» WHAT TO WORK ON
Begin at the line below that has "info@etnamobility.com (275, 18)" and stop after the line that has "Leistungen (348, 14)". Please restate only those lines, word for word.

Saved entries
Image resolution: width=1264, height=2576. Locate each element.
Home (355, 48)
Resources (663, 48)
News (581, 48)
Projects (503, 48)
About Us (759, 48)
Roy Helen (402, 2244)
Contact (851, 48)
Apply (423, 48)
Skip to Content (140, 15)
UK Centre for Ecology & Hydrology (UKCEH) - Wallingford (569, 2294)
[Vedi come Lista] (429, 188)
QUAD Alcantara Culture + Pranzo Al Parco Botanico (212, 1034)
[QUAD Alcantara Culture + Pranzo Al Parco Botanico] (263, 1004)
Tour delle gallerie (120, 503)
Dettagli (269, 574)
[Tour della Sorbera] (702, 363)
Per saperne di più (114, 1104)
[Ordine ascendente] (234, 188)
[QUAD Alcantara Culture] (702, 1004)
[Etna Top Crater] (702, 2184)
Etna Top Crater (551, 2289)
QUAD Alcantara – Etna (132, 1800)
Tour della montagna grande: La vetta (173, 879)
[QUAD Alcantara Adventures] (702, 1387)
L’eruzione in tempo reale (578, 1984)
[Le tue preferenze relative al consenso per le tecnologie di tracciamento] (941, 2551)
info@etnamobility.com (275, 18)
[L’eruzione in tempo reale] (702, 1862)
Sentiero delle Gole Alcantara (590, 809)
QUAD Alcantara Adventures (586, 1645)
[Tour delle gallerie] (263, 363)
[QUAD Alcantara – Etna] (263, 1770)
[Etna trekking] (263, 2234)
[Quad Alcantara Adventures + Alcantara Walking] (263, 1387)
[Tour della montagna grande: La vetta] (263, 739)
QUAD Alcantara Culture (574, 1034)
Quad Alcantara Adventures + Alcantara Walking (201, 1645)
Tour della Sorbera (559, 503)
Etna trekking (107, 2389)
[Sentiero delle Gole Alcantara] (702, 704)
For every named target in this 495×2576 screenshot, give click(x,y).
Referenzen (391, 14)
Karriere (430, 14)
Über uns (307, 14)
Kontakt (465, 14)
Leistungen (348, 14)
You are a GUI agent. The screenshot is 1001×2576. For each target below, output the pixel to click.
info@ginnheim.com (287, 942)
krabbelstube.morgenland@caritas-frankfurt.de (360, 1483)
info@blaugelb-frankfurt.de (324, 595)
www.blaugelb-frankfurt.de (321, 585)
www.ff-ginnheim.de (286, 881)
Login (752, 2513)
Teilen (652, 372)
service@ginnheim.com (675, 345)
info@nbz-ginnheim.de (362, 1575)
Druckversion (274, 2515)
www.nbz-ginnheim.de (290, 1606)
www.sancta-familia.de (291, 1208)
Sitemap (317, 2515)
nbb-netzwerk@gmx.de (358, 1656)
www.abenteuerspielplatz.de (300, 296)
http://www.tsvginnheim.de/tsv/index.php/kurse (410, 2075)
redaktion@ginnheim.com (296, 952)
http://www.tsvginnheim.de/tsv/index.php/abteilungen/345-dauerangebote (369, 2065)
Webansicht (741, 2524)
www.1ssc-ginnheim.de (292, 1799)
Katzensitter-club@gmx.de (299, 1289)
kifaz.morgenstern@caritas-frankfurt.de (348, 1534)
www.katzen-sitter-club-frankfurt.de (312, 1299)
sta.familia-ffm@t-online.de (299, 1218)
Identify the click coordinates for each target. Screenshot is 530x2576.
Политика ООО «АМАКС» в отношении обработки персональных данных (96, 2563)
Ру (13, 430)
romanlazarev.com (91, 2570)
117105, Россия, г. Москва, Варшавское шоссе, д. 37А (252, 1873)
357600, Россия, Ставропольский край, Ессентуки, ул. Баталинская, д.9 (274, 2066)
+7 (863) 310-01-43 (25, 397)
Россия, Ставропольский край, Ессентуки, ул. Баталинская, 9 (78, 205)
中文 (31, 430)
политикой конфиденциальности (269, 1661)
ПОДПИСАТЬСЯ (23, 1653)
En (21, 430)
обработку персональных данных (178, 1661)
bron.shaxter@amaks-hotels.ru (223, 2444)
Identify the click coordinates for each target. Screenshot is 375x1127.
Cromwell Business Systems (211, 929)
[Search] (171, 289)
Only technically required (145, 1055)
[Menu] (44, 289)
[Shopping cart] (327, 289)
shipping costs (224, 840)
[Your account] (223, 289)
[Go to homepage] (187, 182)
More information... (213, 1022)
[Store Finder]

» RESULT FOR THIS EXERCISE
info@etnamobility.com (275, 18)
[L’eruzione in tempo reale] (702, 1862)
Sentiero delle Gole Alcantara (590, 809)
QUAD Alcantara Adventures (586, 1645)
[Tour delle gallerie] (263, 363)
[QUAD Alcantara – Etna] (263, 1770)
[Etna trekking] (263, 2234)
[Quad Alcantara Adventures + Alcantara Walking] (263, 1387)
[Tour della montagna grande: La vetta] (263, 739)
QUAD Alcantara Culture (574, 1034)
Quad Alcantara Adventures + Alcantara Walking (201, 1645)
Tour della Sorbera (559, 503)
Etna trekking (107, 2389)
[Sentiero delle Gole Alcantara] (702, 704)
For every named target in this 495×2576 screenshot, give click(x,y).
Referenzen (391, 14)
Karriere (430, 14)
Über uns (307, 14)
Kontakt (465, 14)
Leistungen (348, 14)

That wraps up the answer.